== Directions ==
Tally every line in the entries below that holds "icon", then give only the total.

== Working data ==
---------------

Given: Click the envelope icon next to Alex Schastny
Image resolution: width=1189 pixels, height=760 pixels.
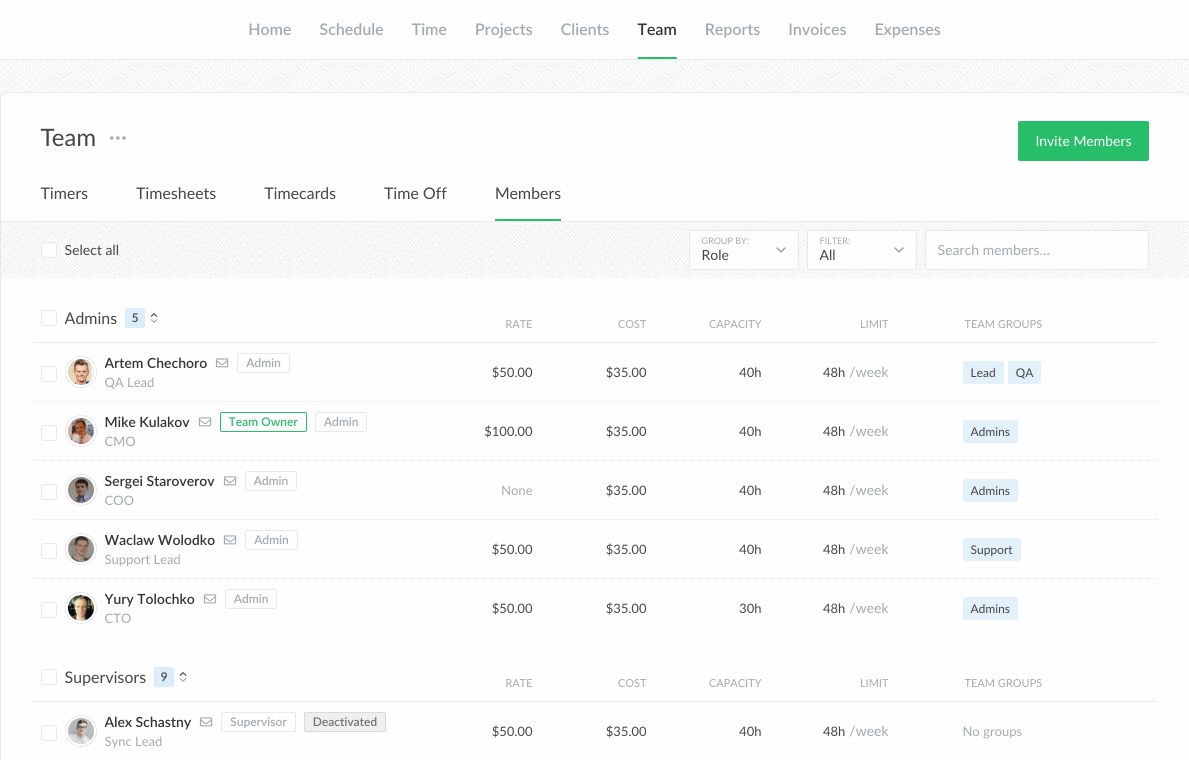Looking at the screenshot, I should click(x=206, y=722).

---------------

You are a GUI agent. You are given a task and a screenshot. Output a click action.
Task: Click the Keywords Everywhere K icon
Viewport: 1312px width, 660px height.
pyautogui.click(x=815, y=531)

---------------

== Exercise output ==
2